He did go to Philadelphia presently and found work “subbing” on a daily paper, 'The Inquirer.' He was a fairly swift compositor. He could set ten thousand ems a day, and he received pay according to the amount of work done. Days or evenings when there was no vacant place for him to fill he visited historic sites, the art-galleries, and the libraries. He was still acquiring education, you see. Sometimes at night when he returned to his boardinghouse his room-mate, an Englishman named Sumner, grilled a herring, and this was regarded as a feast. He tried his hand at writing in Philadelphia, though this time without success. For some reason he did not again attempt to get into the Post, but offered his contributions to the Philadelphia 'Ledger'—mainly poetry of an obituary kind. Perhaps it was burlesque; he never confessed that, but it seems unlikely that any other obituary poetry would have failed of print.

“My efforts were not received with approval,” was all he ever said of it afterward.

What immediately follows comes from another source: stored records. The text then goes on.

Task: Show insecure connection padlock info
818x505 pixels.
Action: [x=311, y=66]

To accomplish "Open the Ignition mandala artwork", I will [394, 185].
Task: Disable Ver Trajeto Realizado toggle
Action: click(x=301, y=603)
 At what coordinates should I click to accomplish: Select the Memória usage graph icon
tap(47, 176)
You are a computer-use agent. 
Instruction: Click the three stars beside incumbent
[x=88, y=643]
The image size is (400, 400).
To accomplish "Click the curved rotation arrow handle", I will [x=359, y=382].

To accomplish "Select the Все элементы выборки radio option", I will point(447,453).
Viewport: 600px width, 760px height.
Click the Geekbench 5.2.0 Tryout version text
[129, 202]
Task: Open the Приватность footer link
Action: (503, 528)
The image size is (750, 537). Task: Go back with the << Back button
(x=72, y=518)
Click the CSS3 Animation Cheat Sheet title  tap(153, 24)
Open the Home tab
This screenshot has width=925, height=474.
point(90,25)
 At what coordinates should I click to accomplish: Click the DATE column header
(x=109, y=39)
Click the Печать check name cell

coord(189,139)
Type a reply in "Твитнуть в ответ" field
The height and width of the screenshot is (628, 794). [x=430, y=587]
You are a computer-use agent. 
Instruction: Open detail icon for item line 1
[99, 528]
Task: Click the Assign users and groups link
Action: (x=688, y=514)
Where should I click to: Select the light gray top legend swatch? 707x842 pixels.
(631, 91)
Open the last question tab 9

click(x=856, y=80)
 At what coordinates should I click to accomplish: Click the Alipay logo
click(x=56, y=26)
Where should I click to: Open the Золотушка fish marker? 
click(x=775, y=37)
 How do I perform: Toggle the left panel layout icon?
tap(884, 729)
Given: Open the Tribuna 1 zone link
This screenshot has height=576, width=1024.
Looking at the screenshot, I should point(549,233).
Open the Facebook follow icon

There were two or three characters in the 'Inquirer' office whom he did not forget. One of these was an old compositor who had “held a case” in that office for many years. His name was Frog, and sometimes when he went away the “office devils” would hang a line over his case, with a hook on it baited with a piece of red flannel. They never got tired of this joke, and Frog was always able to get as mad over it as he had been in the beginning. Another old fellow there furnished amusement. He owned a house in the distant part of the city and had an abnormal fear of fire. Now and then, when everything was quiet except the clicking of the types, some one would step to the window and say with a concerned air:

“Doesn't that smoke—[or that light, if it was evening]—seem to be in the northwestern part of the city?” or “There go the fire-bells again!” and away the old man would tramp up to the roof to investigate. It was not the most considerate sport, and it is to be feared that Sam Clemens had his share in it.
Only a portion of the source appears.